About this exercise:
Output consists of the line that contains "Instruction: Open the Share menu" plus every later line of the material below, each one duplicated exactly.

——

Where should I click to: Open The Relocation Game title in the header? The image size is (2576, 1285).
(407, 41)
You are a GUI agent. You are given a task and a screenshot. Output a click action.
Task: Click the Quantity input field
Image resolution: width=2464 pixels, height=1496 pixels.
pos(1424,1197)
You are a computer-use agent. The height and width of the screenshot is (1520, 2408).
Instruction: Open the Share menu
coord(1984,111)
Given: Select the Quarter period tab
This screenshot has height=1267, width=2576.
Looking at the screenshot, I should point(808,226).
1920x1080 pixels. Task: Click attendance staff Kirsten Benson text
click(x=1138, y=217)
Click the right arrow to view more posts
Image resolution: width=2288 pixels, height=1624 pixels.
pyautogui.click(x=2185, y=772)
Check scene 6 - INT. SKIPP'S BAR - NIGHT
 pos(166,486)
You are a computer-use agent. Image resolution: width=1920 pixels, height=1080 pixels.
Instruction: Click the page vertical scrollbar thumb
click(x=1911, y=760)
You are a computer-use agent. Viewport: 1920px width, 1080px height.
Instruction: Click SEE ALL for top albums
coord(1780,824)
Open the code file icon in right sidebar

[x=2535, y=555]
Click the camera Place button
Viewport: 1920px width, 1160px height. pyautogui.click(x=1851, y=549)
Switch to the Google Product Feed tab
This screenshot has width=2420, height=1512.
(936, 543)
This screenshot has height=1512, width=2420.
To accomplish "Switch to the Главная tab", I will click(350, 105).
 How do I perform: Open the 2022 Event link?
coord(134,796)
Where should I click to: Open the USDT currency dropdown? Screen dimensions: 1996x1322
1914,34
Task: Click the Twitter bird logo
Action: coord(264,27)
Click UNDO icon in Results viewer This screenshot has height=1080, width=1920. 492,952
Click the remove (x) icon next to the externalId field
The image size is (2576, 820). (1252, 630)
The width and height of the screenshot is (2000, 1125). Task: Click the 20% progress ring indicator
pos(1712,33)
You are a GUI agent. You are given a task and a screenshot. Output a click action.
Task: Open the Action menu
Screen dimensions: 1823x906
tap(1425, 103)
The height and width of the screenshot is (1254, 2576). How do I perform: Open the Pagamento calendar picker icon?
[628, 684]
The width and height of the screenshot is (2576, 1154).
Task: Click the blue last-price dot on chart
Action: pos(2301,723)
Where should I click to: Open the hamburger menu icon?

——

Solution below:
Instruction: Open the Share menu
coord(1984,111)
Given: Select the Quarter period tab
This screenshot has height=1267, width=2576.
Looking at the screenshot, I should point(808,226).
1920x1080 pixels. Task: Click attendance staff Kirsten Benson text
click(x=1138, y=217)
Click the right arrow to view more posts
Image resolution: width=2288 pixels, height=1624 pixels.
pyautogui.click(x=2185, y=772)
Check scene 6 - INT. SKIPP'S BAR - NIGHT
 pos(166,486)
You are a computer-use agent. Image resolution: width=1920 pixels, height=1080 pixels.
Instruction: Click the page vertical scrollbar thumb
click(x=1911, y=760)
You are a computer-use agent. Viewport: 1920px width, 1080px height.
Instruction: Click SEE ALL for top albums
coord(1780,824)
Open the code file icon in right sidebar

[x=2535, y=555]
Click the camera Place button
Viewport: 1920px width, 1160px height. pyautogui.click(x=1851, y=549)
Switch to the Google Product Feed tab
This screenshot has width=2420, height=1512.
(936, 543)
This screenshot has height=1512, width=2420.
To accomplish "Switch to the Главная tab", I will click(350, 105).
 How do I perform: Open the 2022 Event link?
coord(134,796)
Where should I click to: Open the USDT currency dropdown? Screen dimensions: 1996x1322
1914,34
Task: Click the Twitter bird logo
Action: coord(264,27)
Click UNDO icon in Results viewer This screenshot has height=1080, width=1920. 492,952
Click the remove (x) icon next to the externalId field
The image size is (2576, 820). (1252, 630)
The width and height of the screenshot is (2000, 1125). Task: Click the 20% progress ring indicator
pos(1712,33)
You are a GUI agent. You are given a task and a screenshot. Output a click action.
Task: Open the Action menu
Screen dimensions: 1823x906
tap(1425, 103)
The height and width of the screenshot is (1254, 2576). How do I perform: Open the Pagamento calendar picker icon?
[628, 684]
The width and height of the screenshot is (2576, 1154).
Task: Click the blue last-price dot on chart
Action: pos(2301,723)
Where should I click to: Open the hamburger menu icon?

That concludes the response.